All cases demonstrated an amplification of growth factor genes. We found EGFR to be highly amplified in SF10345 (122 copies) and PDGFRA to be amplified in SF10282 (12 copies). Deletion and putative loss‐of‐function mutations in tumor suppressors were also common events (Datasets EV1, EV2, EV3, EV4, EV5 and EV6). For example, all cases had non‐synonymous point mutations in PTEN (with variant allele frequencies (VAFs) from 41 to 89%). A copy of chromosome 10 was lost in SF10345 and SF10360. Furthermore, these two cases harbored a deletion in chromosome 9, in a region encoding tumor suppressor genes KLHL9 and CDKN2A/B. KLHL9 deletions are correlated with the mesenchymal GBM subtype and poor prognosis (Chen et al, 2014). In our data, KLHL9 is not expressed in either SF10345 or SF10360, and both samples classify as mesenchymal/classical. SF10360 and SF10282 share other mutations, such as a loss of 13q14 that contains the tumor suppressive micro‐RNA cluster miR‐15a/16 (Aqeilan et al, 2010; Afonso‐Grunz & Müller, 2015). Between 5 and 35, small indels were detected per sample, for example, TP53 (SF10282, frame‐shift deletion), NF1 (SF10360, frame‐shift deletion), and PLAGL1 (SF10345, frame‐shift deletion).
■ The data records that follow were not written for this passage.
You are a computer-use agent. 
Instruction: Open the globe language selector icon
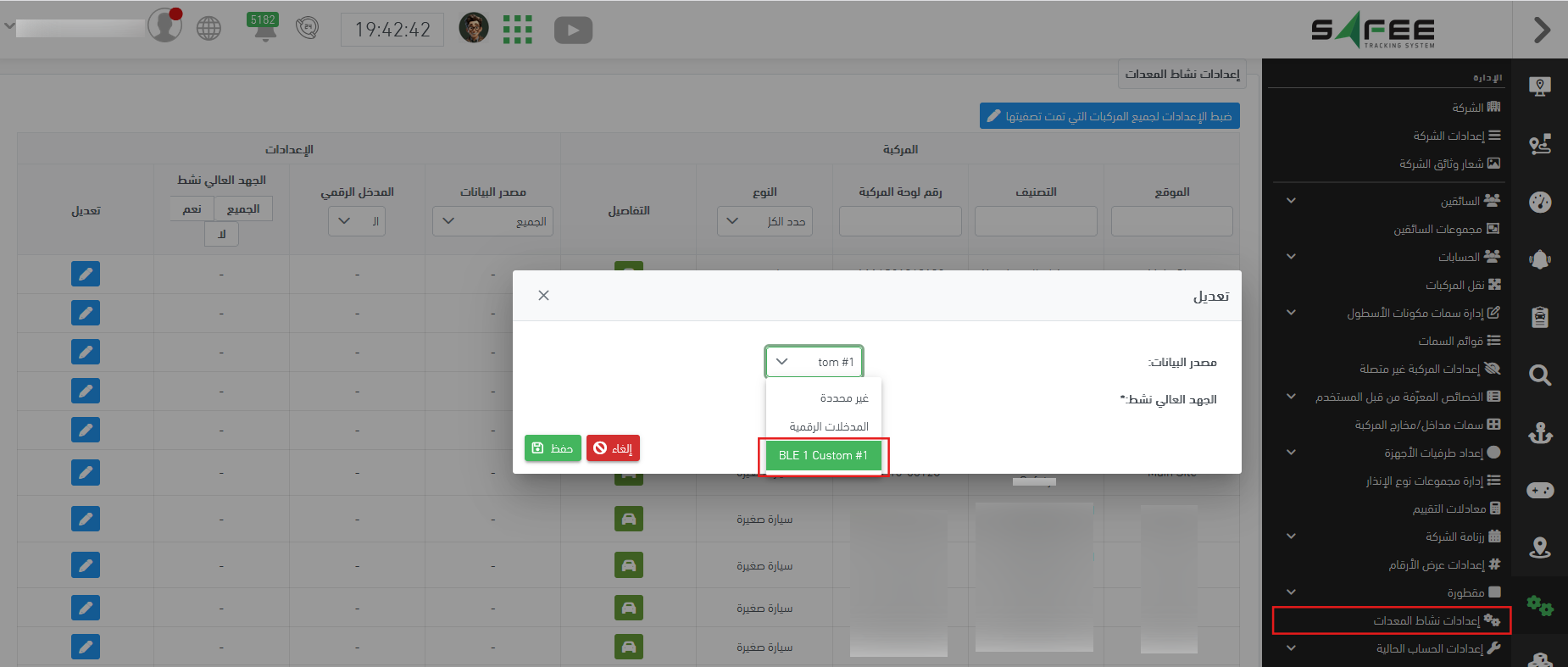point(209,29)
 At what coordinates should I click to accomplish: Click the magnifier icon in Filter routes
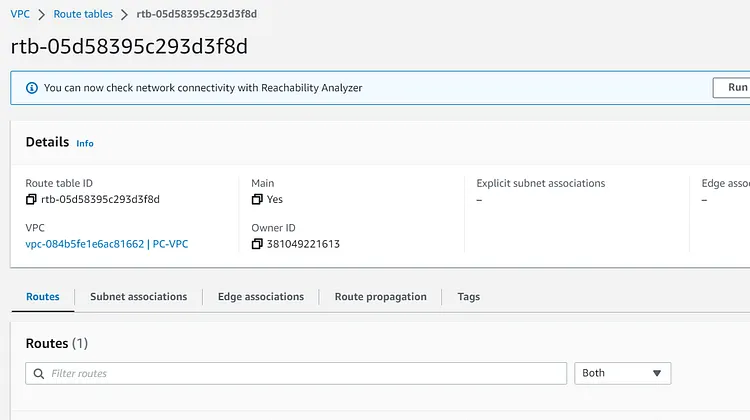click(39, 373)
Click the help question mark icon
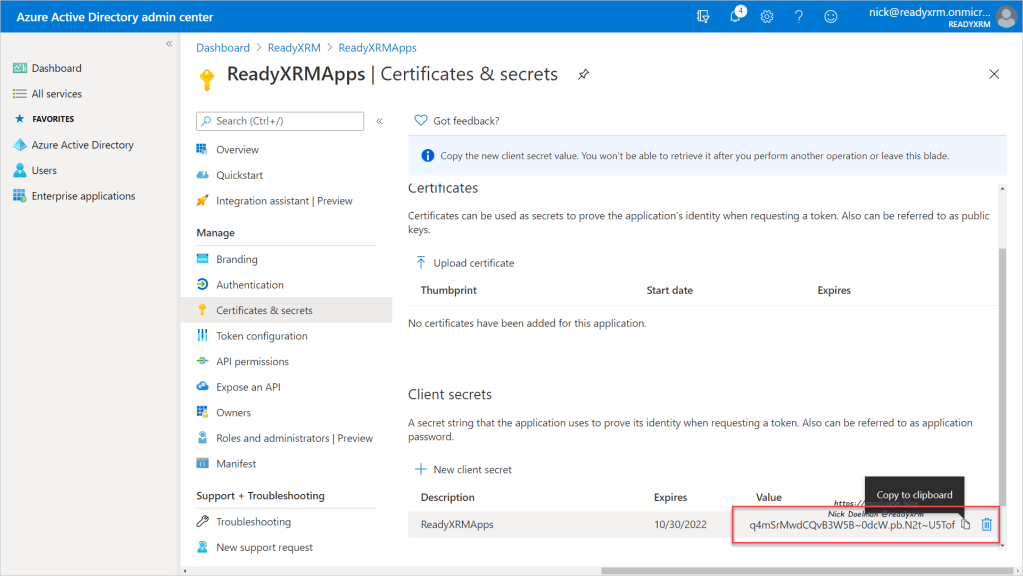The height and width of the screenshot is (576, 1023). click(x=799, y=17)
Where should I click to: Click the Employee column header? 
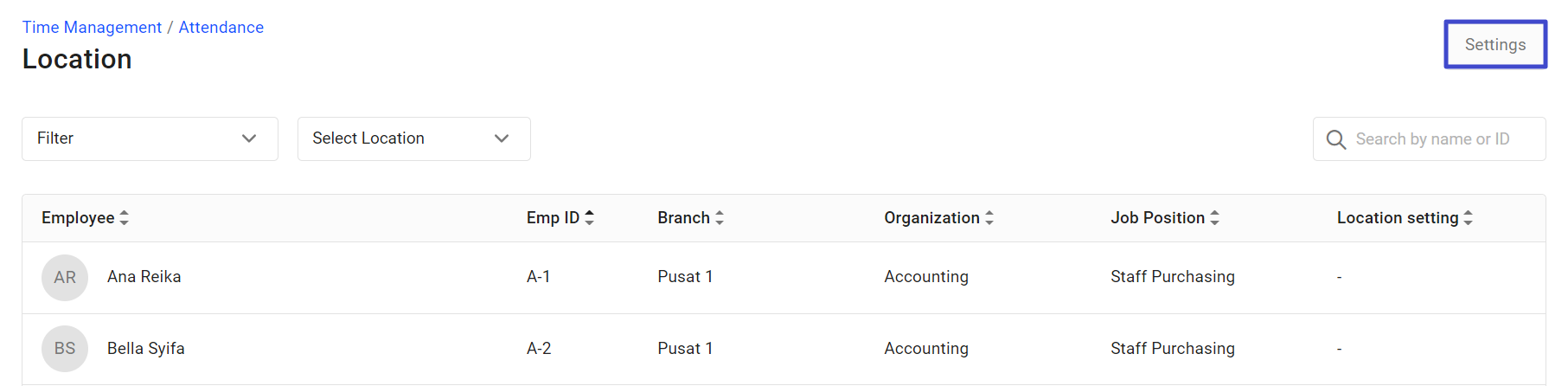pyautogui.click(x=78, y=218)
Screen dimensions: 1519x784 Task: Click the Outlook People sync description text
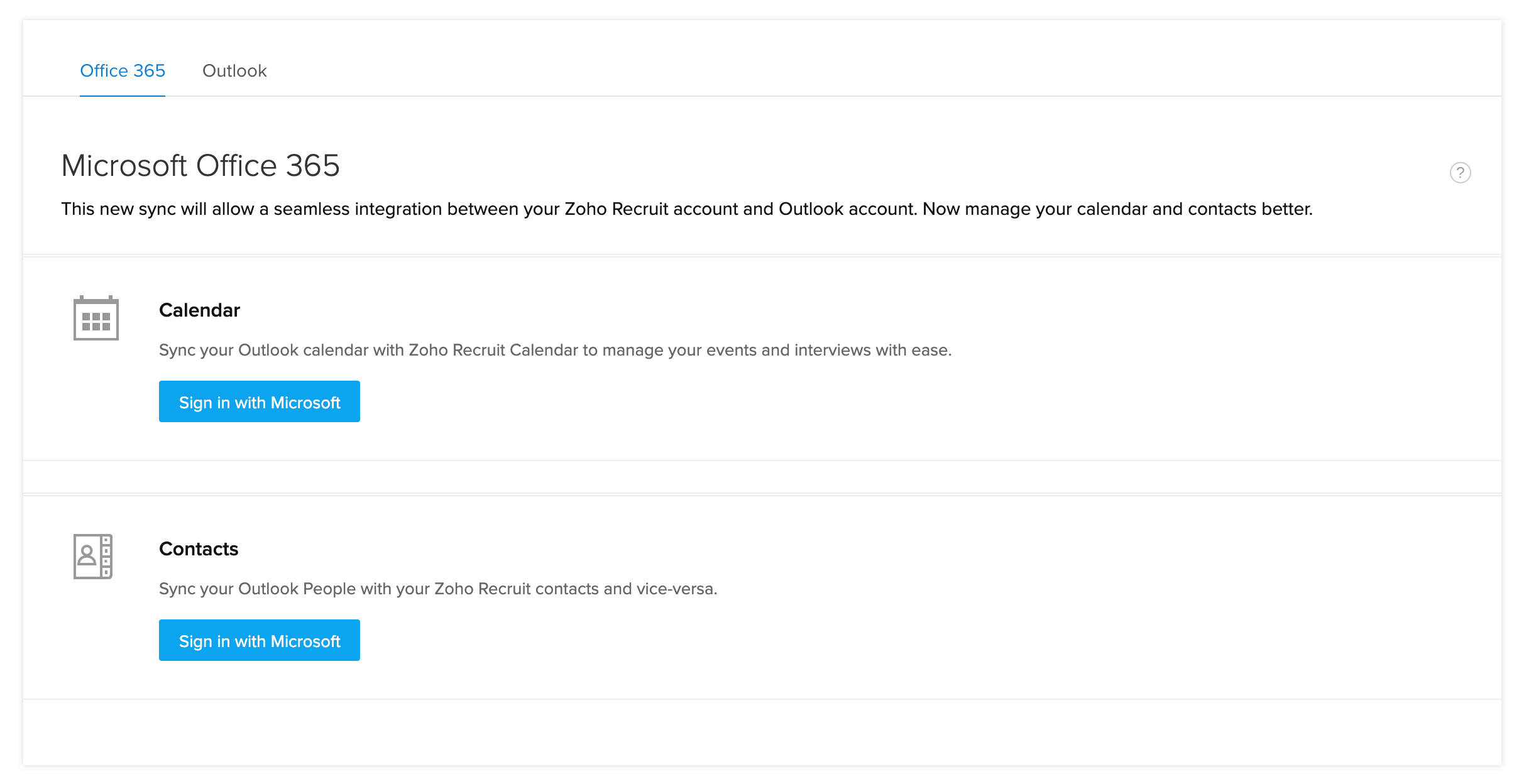coord(437,589)
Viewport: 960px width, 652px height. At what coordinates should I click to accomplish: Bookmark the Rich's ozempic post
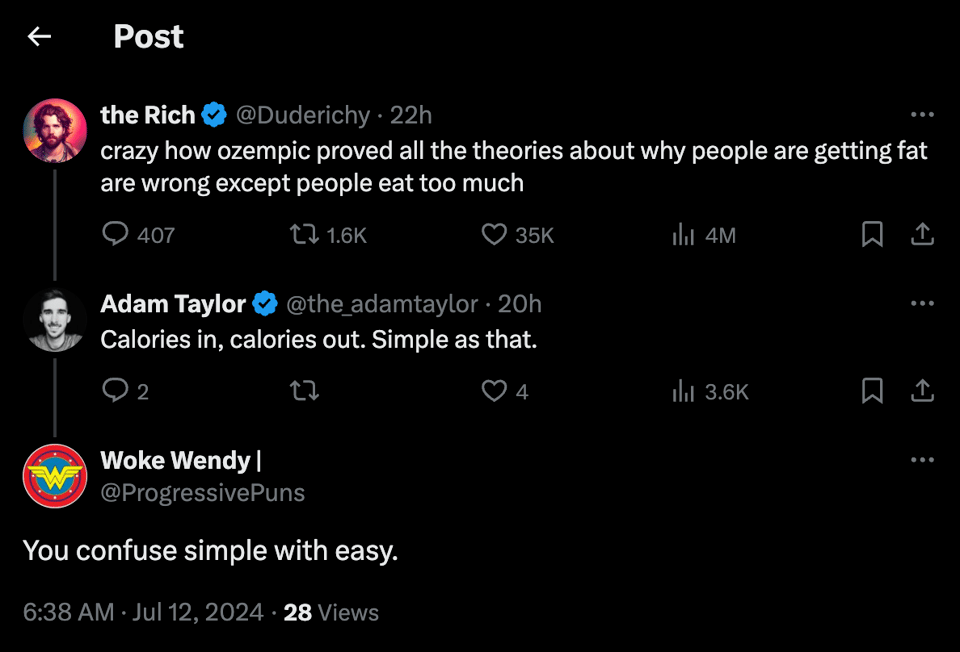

Prior to the analysis of single‐cell RNA‐seq libraries, low‐complexity and low‐coverage libraries were filtered (Fig EV1A and B), and stromal/non‐malignant cells were identified (Materials and Methods). This workflow left 61, 66, and 63 tumor cells from SF10282, SF10345, and SF10360, respectively. Consistent with previous reports (Patel et al, 2014), classification of single cells according to the Verhaak subtypes (Verhaak et al, 2010) identified heterogeneous mixtures of distinct subtypes within the same tumor (Fig 1C). SF10345 and SF10360 are classical/mesenchymal and predominantly EGFR driven. SF10282 is predominantly pro‐neural, up‐regulates PDGF‐pathway genes, and markers of oligodendrocyte progenitor cells (OPCs) are broadly expressed. Yet SF10282 contains a subpopulation of cells with a neural stem cell (NSC)‐like expression profile (Fig 1C). These cells classify as mesenchymal/classical in the Verhaak scheme. We sought to infer the relative ordering of the NSC and OPC‐like cells in the tumor's phylogeny and more generally to establish cellular phylogenies for all samples.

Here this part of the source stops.